Bonjour, mon Toto chéri, bonjour, mon cher petit taquin, bonjour, comment va votre pauvre petit bras ? Je vous plains malgré votre méchanceté noire et je désire de tout mon cœur que vous cessiez de souffrir. Baisez-moi, cher petit scélérat. Je vous dirai, chemin faisant, que nous n’êtes pas du tout vengé, que je n’ai pas la moindre soif, et que vous ne pourrez pas vous dispenser d’avoir bientôt un magnifique habit neuf. Tout ceci a lieu sans le moindre effort de ma part. La fatalité se charge de tous ces événements, je n’ai pas à m’en mêler. Seulement je la regarde faire et je [illis.]. Baisez-moi.
Je voudrais bien vous voir, mon Toto, je voudrais savoir comment va ton cher petit bras. À votre place, j’y aurais déjà mis du sparadrap. Je n’aurais pas voulu attendre si longtemps avant de me soulager. Décidément, le papier chimique est une révoltante mystification. J’ai hâte de voir la mère Triger pour lui dire ce que j’en pense. Mais tout cela, mon pauvre amour, ne te guérita pas et voilà l’ennui. Je t’ai déjà offert mon eau-de-vie camphrée et ma force musculaire pour te frictionner. Je ne sais pas ce qui t’empêche d’en user. C’estb un essai fort innocent qui, s’il ne fait pas de bien, ne fait pas de mal. Quant à moi, toutes les nuits, je suis réveillée par ma douleur d’épaule et de bras et puis cela se passe après deux ou trois évolutions. Je voudrais bien qu’il en fût de même pour toi. Au moins cela ne te gênerait pas pour écrire et ne te préoccuperaitc pas dans le jour. Je te donne des consultations et des consolations qui ressemblent fort à ton papier chimique. Le seul avantage qu’elles aient sur lui, c’est que je ne les faisd pas payer aussi cher.
Jour, Toto, jour, mon cher petit o, je vous pardonne et je vous aime. Je voudrais que vous me fassiez bien plus enrager encore et que vous ne souffriez pas. Vous voyez que je suis généreuse. Que cela vous serve de leçon à l’avenir. Baisez-moi, mon pauvre ange. Si tu viens tantôt, comme je le désire et comme je l’espère, il faudra que tu m’écrives une lettre pour M. Pradier. Je voudrais pour tout au monde rendre service à cette pauvre femme [1], car elle est digne de tout intérêt et de toute pitié. Je compte sur toi pour lui venir en aide. Tu es la providence des forts et des faibles, des heureux et des malheureux.
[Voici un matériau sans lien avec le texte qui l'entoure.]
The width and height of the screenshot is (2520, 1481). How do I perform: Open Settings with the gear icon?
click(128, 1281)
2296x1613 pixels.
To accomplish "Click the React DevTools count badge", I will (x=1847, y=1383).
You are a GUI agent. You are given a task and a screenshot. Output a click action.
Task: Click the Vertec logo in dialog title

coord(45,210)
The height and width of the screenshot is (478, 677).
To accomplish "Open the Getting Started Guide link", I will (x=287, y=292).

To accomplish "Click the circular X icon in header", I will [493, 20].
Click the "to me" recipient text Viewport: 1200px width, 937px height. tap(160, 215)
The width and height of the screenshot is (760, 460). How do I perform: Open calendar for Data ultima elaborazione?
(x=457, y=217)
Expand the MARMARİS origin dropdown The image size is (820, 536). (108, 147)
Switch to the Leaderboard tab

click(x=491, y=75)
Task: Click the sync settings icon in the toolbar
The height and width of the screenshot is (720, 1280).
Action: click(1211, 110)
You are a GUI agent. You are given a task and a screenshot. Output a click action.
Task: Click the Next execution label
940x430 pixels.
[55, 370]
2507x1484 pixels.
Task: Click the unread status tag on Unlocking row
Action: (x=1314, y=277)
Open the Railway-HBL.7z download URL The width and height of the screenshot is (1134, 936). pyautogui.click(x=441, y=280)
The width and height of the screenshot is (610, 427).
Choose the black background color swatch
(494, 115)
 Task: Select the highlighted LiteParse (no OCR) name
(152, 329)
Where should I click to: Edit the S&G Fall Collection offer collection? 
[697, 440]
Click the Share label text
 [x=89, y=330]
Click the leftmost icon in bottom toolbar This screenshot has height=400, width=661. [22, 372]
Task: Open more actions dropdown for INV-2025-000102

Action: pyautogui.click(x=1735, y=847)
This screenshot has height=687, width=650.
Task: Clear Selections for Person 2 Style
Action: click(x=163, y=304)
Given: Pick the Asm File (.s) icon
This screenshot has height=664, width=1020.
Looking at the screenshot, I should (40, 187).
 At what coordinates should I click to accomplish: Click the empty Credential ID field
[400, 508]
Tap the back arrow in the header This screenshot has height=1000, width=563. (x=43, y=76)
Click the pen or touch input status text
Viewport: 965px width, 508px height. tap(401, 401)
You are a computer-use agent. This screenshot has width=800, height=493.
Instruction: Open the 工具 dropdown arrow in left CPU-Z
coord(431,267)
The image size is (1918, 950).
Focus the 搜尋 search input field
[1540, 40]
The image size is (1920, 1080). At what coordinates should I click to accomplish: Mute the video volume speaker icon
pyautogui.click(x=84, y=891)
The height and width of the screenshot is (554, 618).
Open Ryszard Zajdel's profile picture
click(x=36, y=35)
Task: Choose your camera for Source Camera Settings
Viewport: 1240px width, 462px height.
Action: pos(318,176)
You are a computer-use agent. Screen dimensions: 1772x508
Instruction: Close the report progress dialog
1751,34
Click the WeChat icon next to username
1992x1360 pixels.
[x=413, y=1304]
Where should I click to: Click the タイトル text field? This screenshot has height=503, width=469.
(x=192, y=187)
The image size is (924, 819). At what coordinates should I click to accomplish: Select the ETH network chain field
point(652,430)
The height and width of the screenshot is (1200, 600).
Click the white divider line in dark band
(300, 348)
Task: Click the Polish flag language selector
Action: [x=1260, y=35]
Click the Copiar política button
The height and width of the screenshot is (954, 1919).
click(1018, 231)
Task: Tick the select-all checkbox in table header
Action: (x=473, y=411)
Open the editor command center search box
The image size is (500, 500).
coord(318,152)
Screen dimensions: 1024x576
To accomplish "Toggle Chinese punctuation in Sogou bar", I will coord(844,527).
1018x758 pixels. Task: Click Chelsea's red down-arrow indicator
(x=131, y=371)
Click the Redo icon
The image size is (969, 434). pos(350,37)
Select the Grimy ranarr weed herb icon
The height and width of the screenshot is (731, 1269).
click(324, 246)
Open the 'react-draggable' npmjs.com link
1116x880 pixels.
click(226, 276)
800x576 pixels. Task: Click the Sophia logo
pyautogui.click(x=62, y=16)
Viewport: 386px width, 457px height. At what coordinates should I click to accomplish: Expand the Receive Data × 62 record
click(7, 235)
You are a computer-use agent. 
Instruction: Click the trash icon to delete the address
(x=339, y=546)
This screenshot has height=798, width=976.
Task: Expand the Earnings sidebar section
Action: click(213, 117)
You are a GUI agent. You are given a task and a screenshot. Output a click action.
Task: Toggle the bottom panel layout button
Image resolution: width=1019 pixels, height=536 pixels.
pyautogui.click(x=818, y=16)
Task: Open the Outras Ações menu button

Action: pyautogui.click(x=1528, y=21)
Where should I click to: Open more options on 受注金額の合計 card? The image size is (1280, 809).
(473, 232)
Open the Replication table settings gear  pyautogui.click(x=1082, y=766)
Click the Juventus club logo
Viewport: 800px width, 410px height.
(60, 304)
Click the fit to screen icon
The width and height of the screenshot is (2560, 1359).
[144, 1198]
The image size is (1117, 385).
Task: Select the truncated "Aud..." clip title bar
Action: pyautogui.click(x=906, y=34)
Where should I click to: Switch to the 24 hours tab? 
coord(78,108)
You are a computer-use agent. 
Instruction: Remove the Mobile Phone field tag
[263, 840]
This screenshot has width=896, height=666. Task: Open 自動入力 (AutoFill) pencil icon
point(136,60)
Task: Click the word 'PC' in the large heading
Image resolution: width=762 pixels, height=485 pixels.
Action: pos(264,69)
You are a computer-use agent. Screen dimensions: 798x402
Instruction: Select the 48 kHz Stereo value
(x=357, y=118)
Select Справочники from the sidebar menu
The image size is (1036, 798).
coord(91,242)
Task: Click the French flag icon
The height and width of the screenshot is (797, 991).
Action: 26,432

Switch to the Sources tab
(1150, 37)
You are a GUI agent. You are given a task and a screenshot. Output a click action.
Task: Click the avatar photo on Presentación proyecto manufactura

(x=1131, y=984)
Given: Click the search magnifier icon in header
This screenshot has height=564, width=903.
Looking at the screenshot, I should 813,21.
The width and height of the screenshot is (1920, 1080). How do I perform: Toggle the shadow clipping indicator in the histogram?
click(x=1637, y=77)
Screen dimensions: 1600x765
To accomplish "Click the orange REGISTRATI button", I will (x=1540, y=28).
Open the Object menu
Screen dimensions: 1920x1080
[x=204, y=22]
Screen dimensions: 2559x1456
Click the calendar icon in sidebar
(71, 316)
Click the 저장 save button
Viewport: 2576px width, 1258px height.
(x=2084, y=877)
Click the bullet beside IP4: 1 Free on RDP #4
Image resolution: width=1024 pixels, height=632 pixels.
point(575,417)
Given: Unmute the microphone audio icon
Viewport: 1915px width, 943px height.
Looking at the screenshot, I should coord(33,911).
Tu es mon Victor saint et vénéré que j’aime et que j’invoque à tous les instants de ma vie. Je voudrais donner ma vie pour toi et pour tous ceux que tu aimes. Mon Victor, quand je prononce ton nom, il me semble que cela fait jaillir des étincelles à mes lèvres et je sens une flamme s’allumer dans mon cœur. Tu ne sais pas, tu ne peux pas savoir à quel point tu es aimé par la pauvre femme qui te gribouille ces mots. Sois béni, mon Victor adoré, dans tes chers enfants. Sois heureux, tu ne le seras jamais autant que tu le mérites et que je t’aime.

Juliette

BnF, Mss, NAF 16360, f. 71-72
Transcription de Jeanne Stranart assistée de Florence Naugrette

a) « guéris ».
b) « cet ».
c) « préocuperait ».
d) « fait ».


25 juillet [1845], vendredi soir, 6 h. ½

Merci, mon bien adoré, merci pour ces pauvres gens, merci aussi pour moi qui suis toujours heureuse et ravie d’avoir à admirer ta bonté inépuisable envers tous ceux qui l’implorent. J’ai été bien heureuse du couple d’heures que tu as passé auprès de moi. J’aurais voulu qu’elles ne finissent jamais, mais mon vœu n’a pas été exaucé. Ce n’est pas la première fois que je le fais et qu’on ne m’en tient pas compte.
Je viens d’envoyer ta lettre à ces bonnes gens. Je serais bien contente si cela pouvait leur réussir. Malheureusement, le Pradier est mou par nature et je n’ose faire aucun fond sur son obligeance, je voulais dire sur sa reconnaissance, car il t’en doit, et beaucoup s’il avait du cœur. Enfin tu as fait tout ce que tu as pu et cela d’une manière charmante. Nous n’avons rien à nous reprocher. Peu de personnes sans vanité pourraient se rendre cette justice en ce qui regarde l’obligeance.
Mon cher petit Toto, vous continuez à n’être pas vengé le moins du monde et à avoir très soif d’un habit neuf. Je vous conseille de vous en passer l’envie au premier marchand de coco venu et au plus [illis.] pique-prune [2] de la CAPITALE. L’un et l’autre satisferont les besoins qui vous pressent. Moi je continuerai à vous approuver de la voix et du geste comme il convient à une personne raisonnable et impassible. Si vous voulez, même, je ferai mettre une voie d’eau de plus dans ma fontaine. Je vous dis que vous êtes mon Toto ravissant que j’aime et que j’adore. Si vous venez ce soir de bonne heure, je vous promets d’être la plus heureuse des Juju. Mais, hélas ! si vous venez tard, je ne vous promets pas de n’en pas être la plus grognon et la plus triste. Ce n’est pas de ma faute, c’est la CELLE à mon cœur qui vous aime trop. Baisez-moi malgré votre soif ardente et votre habit trop large.

Juliette

BnF, Mss, NAF 16360, f. 73-74
Transcription de Jeanne Stranart assistée de Florence Naugrette

Notes

[1Selon Doublas Siler, Hugo écrit le jour même à Pradier. « Il s’agissait vraisemblablement d’obtenir une lettre de recommandation pour Eugénie Drouet, la cousine et filleule de Juliette. Pradier en écrira une en 1846. Eugénie ainsi que sa mère (la tante maternelle de Juliette) étaient brouillées avec Juliette depuis 1833. Elles avaient cherché à renouer avec elle dès 1843. (...( La réconciliation s’accomplit en 1846. » (Siler, t. III, p. 215)

[2Pique-prune : Scarabée.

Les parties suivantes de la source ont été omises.